**Problems and tasks**
- a) In the Bessel timing post, name every constant that the code declares with "integer, parameter ::".
- b) Using the Bessel timing post, answer each question on its own line:
(i) How many evaluations does the constant N set?
(ii) What approximate value does the code expect BESSEL_J1 to return at x = 1?
(iii) How much faster than the intrinsics were some of the Sandia routines when compiled with high optimization?
---- Quoted text
With the above and a few points in mind, here is an edited version of your code you may want to review:
Click to see code
integer, parameter :: Float32 = selected_real_kind( p=6 )
integer, parameter :: Float64 = selected_real_kind( p=12 )
integer, parameter :: WP = Float64
! Program data
real(WP), parameter :: ONE = 1.0_wp
integer, parameter :: N = 1000000
real(WP), allocatable :: v(:), r(:)
integer, parameter :: NTRIALS = 12
real(Float64) :: Calc_Times(NTRIALS)
real(Float64) :: Mean_Time
real(WP) :: rsum(NTRIALS)
real(WP) :: stddev
allocate( v(N), r(N) )
call random_number( v )
v = v * 200.0_wp
! Set first element to a reference value for a numerical check
v(1) = ONE
call calc( Calc_Times, rsum )
Mean_Time = ( sum(Calc_Times) - minval(Calc_Times, dim=1) - maxval(Calc_Times, dim=1) ) / (NTRIALS-2)
print *, "BESSEL_J1 Evaluation: Mean compute time for ", N, " evaluations:"
print *, Mean_Time, " seconds."
stddev = norm2( rsum - sum(rsum)/NTRIALS )
print *, "Standard deviation in calculated results: ", stddev
contains
impure elemental subroutine calc( t, sumr )
! Argument list
real(Float64), intent(inout) :: t
real(WP), intent(inout) :: sumr
! Local variables
real(Float64) :: t0
real(Float64) :: t1
call cpu_t( t0)
r = bessel_j1( v )
call cpu_t( t1 )
t = t1 - t0
! Check calculation result
if ( abs(r(1) - 0.44_wp) > 1E-3_wp ) then
print *, "BESSEL_J1( x=1 ): ", r(1), " vs an expected value of approximately ", 0.44_wp
error stop "Unexpected result with x = 1.0: "
end if
sumr = sum( r )
end subroutine
subroutine cpu_t( time )
use, intrinsic :: iso_fortran_env, only : I8 => int64
!.. Argument list
real(Float64), intent(inout) :: time
!.. Local variables
integer(I8) :: tick
integer(I8) :: rate
time = 0.0_Float64
call system_clock (tick, rate)
time = real(tick, kind=kind(time) ) / real(rate, kind=kind(time) )
return
end subroutine
end
C:\temp>gfortran -O3 p.f90 -o p.exe
C:\temp>p.exe
BESSEL_J1 Evaluation: Mean compute time for 1000000 evaluations:
4.9179059994639826E-002 seconds.
Standard deviation in calculated results: 0.0000000000000000
Just a note that nvfortran, gfortran, and ifort produced very similar timings with the simpler test. That is a little surprising as each vendor is free to implement the intrinsics differently. With some of the intrinsics some compilers concentrate on precision, others on speed or error detection, etc …
The netlib bessel functions support fractional orders, and some like the Sandia Mathematical Program Library routines were about 15 to 20 percent faster than the intrinsics when compiled with high optimization last I timed them; but considerably slower than the intrinsics when compiled with common debug flags; for example ( I used the Sandia procedures for a long time, before the intrinsics were available on the majority of common compilers).
--------
---- Data supplied
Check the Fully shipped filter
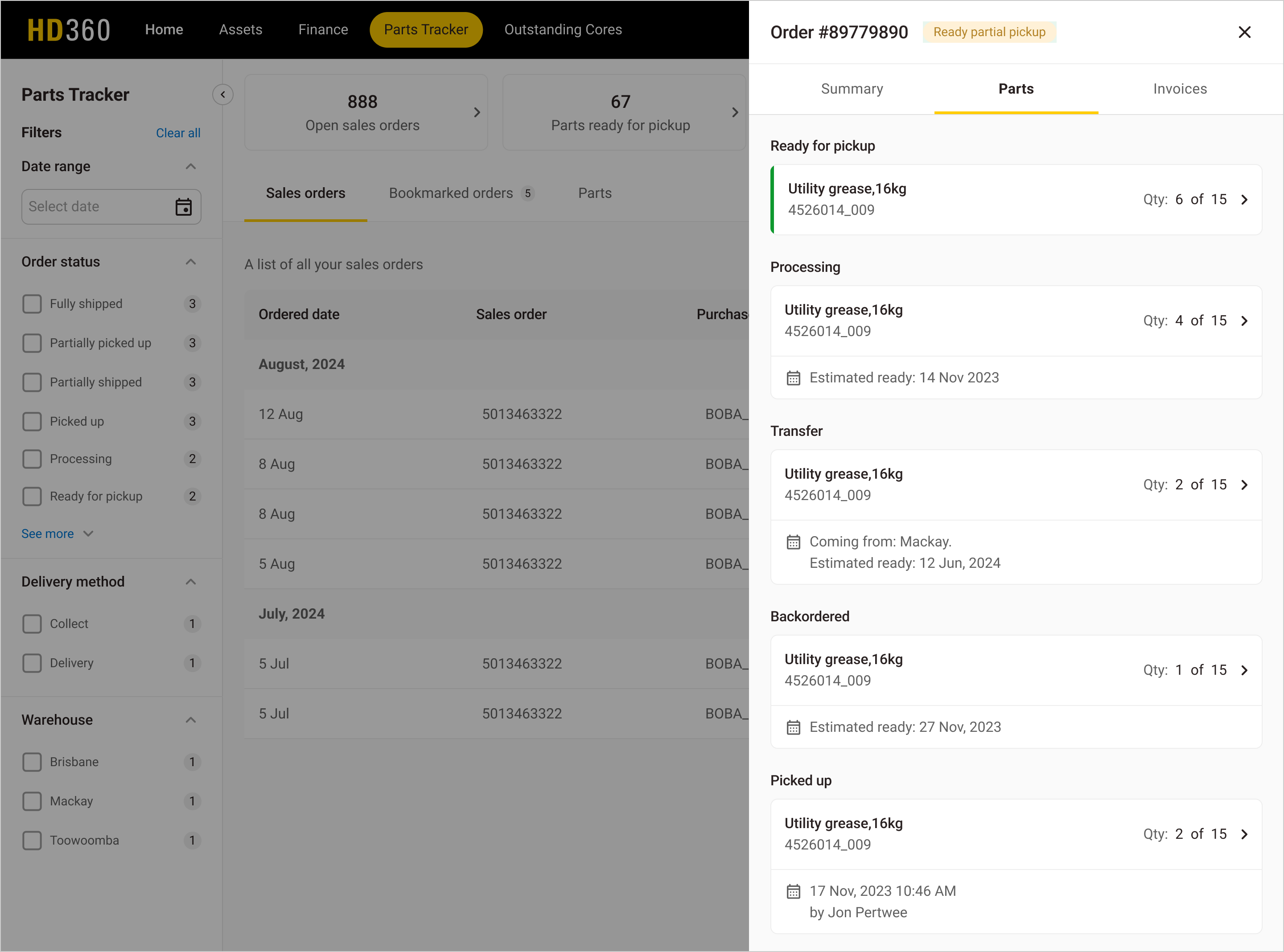This screenshot has width=1284, height=952. (32, 304)
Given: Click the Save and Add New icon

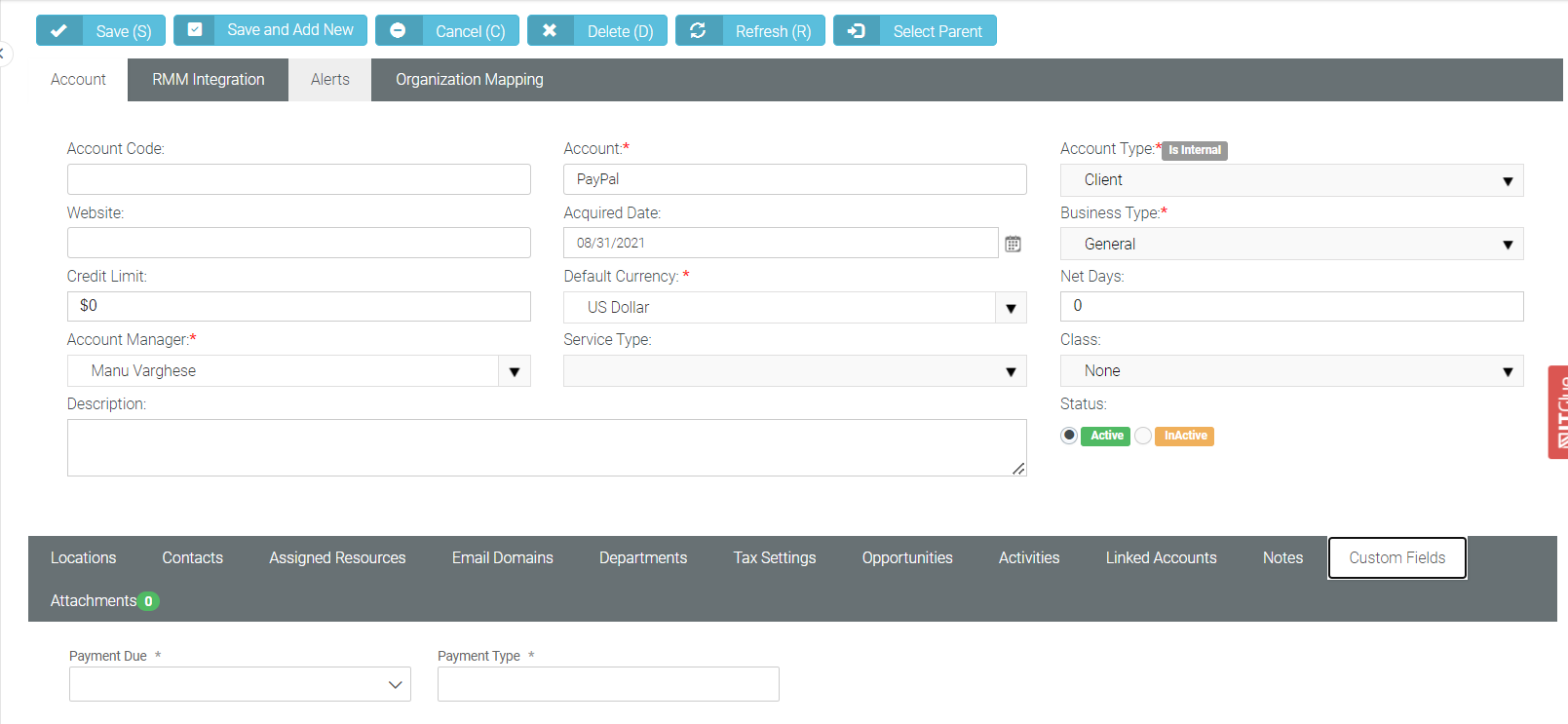Looking at the screenshot, I should 195,30.
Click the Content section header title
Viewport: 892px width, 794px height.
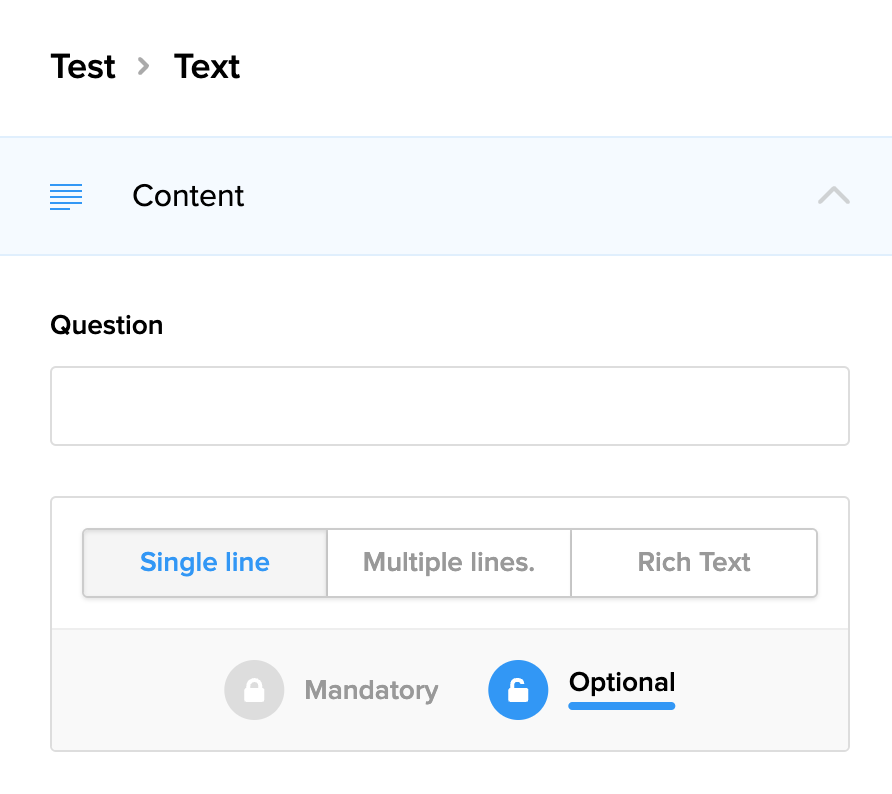coord(188,196)
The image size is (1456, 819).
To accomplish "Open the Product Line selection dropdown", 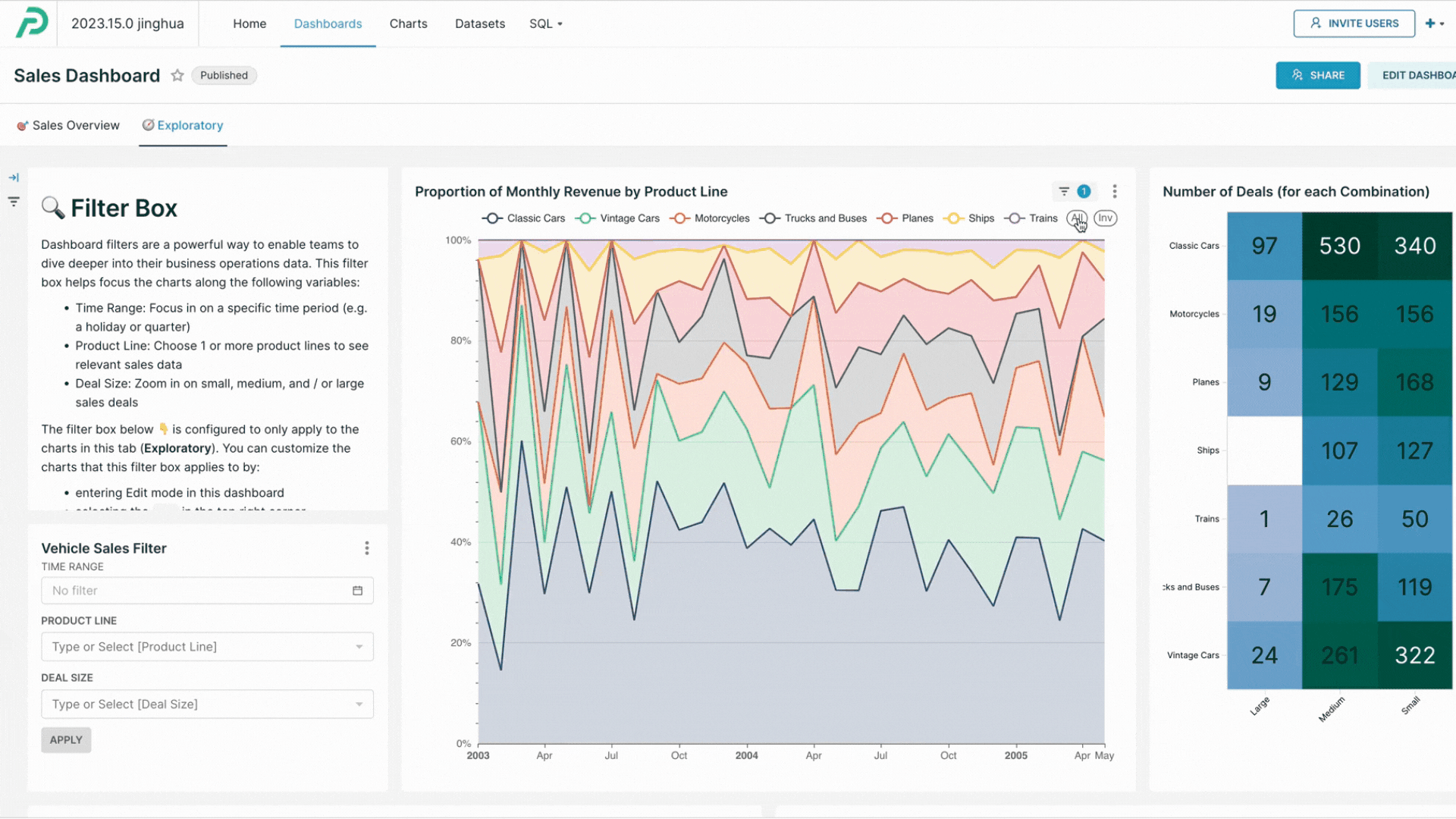I will (x=207, y=646).
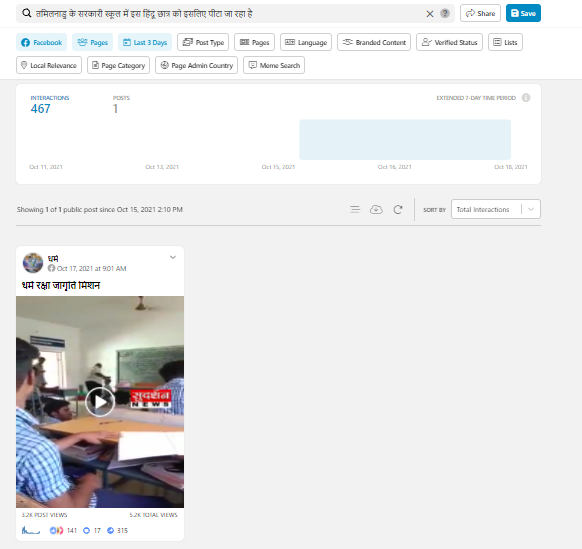
Task: Open the Post Type filter dropdown
Action: [203, 42]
--------
**Responses to the exercise**
- a) Float32, Float64, WP, N, NTRIALS

- b)
(i) 1000000
(ii) 0.44
(iii) About 15 to 20 percent faster